Scams involving suspicious communications in a variety of forms “designed to either trick, surprise, or scare someone into responding before thinking” have taken a spot on the IRS’s 2022 “Dirty Dozen” scams warning list, the agency said. (IR 2022-121, 6/8/22)
“Criminals have used these methods for years and they persist because these tricks work enough times to keep the scammers at it,” according to the announcement. “Victims are tricked into providing sensitive personal financial information, money, or other information.”
The IRS highlighted several categories of common scams it continues to see and warned that taxpayers should take extra caution against them.
The first is text message scams. According to the IRS, “these scams are sent to taxpayers’ smartphones and can reference things like COVID-19 and/or ‘stimulus payments.’ These messages often contain bogus links claiming to be IRS websites or other online tools.”
The second involves email phishing. The IRS doesn’t initiate contact with taxpayers by email to request personal or financial information. “If a taxpayer receives an unsolicited fraudulent email that appears to be from either the IRS or a program closely linked to the IRS,” the recipient should immediately report it to the agency, the announcement said.

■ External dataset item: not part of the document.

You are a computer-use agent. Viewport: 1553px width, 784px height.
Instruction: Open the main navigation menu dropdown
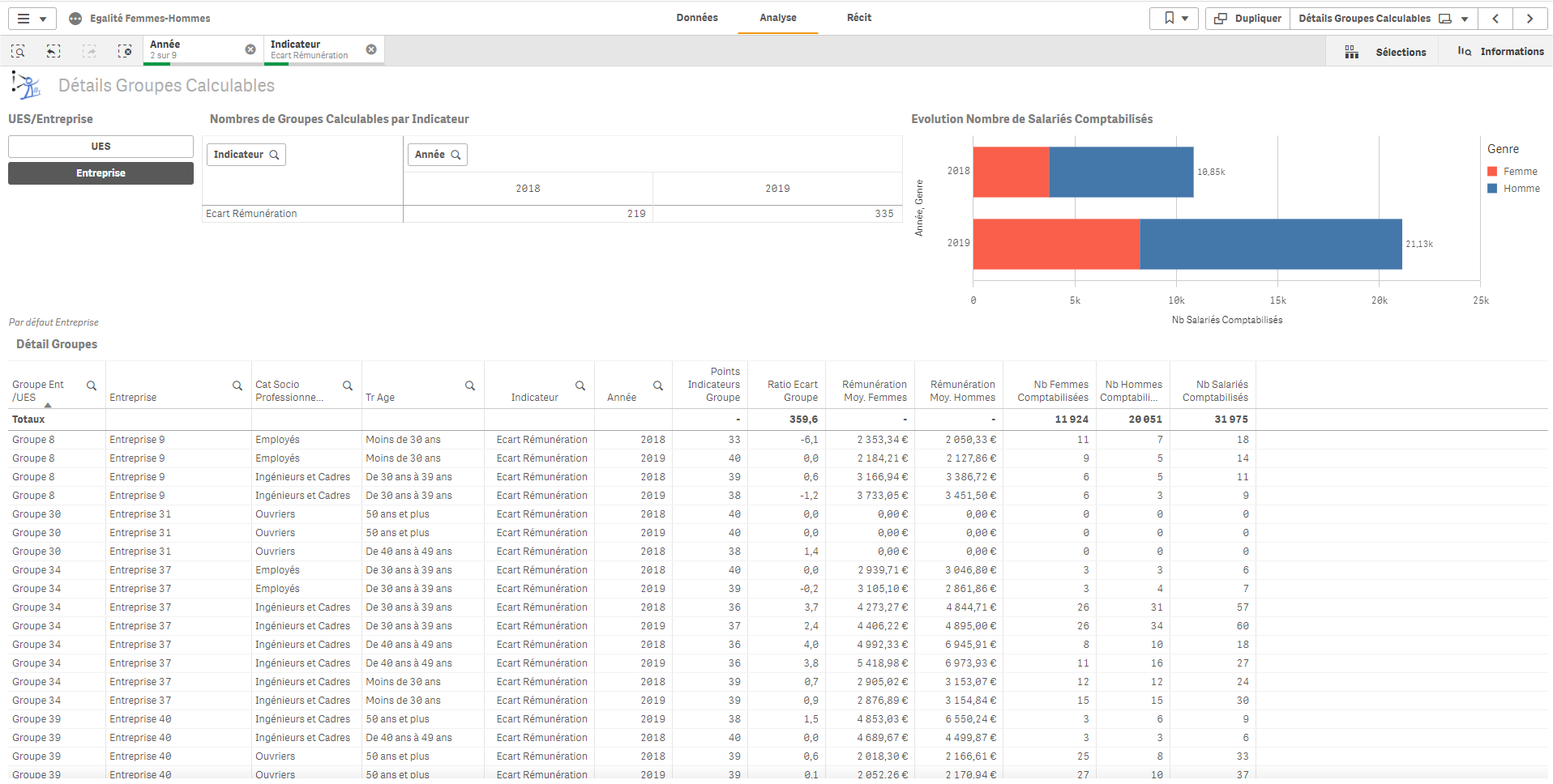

The third scam involves mobile phones. The IRS said it doesn’t leave prerecorded, urgent, or threatening messages. Scammers use voicemail to threaten taxpayers of supposed arrest warrants, intervention by law enforcement, deportation, or license revocation. Criminals can fake or “spoof” caller ID numbers to appear to be anywhere, including from an IRS office.
“If you are surprised or scared by a call or text, it’s likely a scam, so proceed with extreme caution,” IRS Commissioner Chuck Rettig said. “I urge everyone to verify a suspicious email or other communication independently of the message in question.”